On Tue, Feb 15, 2005 at 05:49:44PM -0600, Rod Adams wrote:
> >As you've written things above, C<fun> is autothreaded (your option #3),
> >and we'll see two C<warn> output lines if $DEBUG is set.
>
> The case of Damian's response in a prior message:
> [...]
> Could easily be achieved with a single layer of encapsulation?
>
> perl6 -e "$x = 'cat'|'dog'; say1 $x; sub say1 ($x) {say $x}"
Nope. Even in this case you've created a function C<say1> with a
scalar context that isn't expecting a junction of values, so the
call to C<say1> is autothreaded over the values of the junction $x.
> If what you're saying is true, then feeding a junction into DBI for a
> "insert" statement, since the output proper is encapsulated, would
> create multiple new records in the database? I'm back to being very
> disturbed.
Welcome to the world of dynamic languages.

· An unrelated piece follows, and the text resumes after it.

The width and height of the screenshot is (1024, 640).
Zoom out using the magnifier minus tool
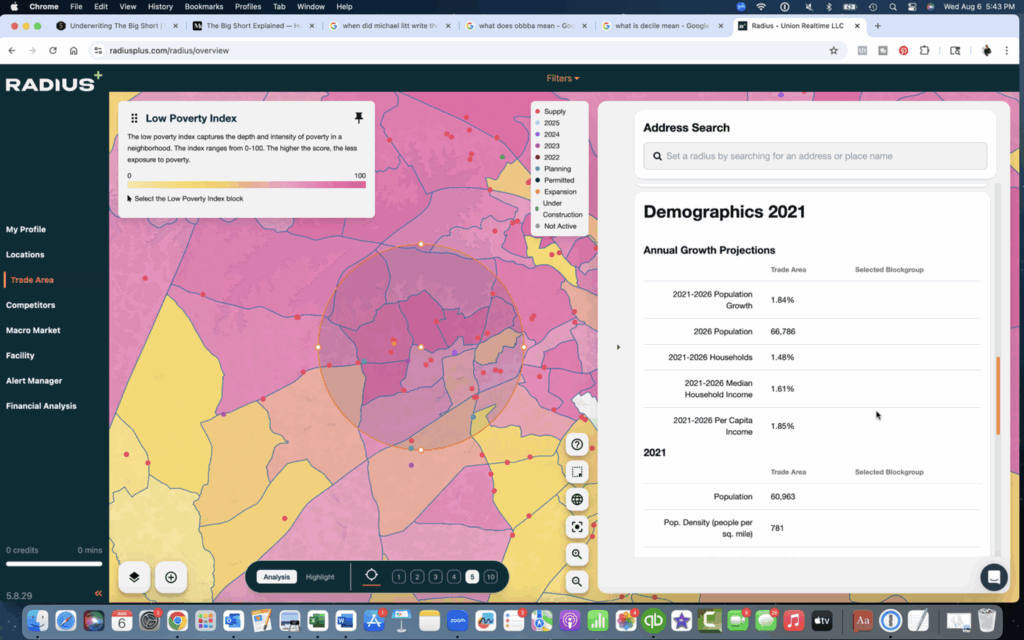577,581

If junctions disturb you,
then Perl 6's ability to override built-in routines and operators
will really keep you up at night. (See C<temp>, and
http://www.nntp.perl.org/group/perl.perl6.language/19195. :-)
> Actually, using the semantics you've outlined above, there is no
> implementation problem.
> However, I disagree that those semantics are desirable.
Fair enough. I'm not the one who expects to make that decision, nor am
I really advocating a particular interpretation -- I'm trying to leave
that to others. I'm just implementing (and explaining) how the
"current state of things" appears to be based on the specs I've read.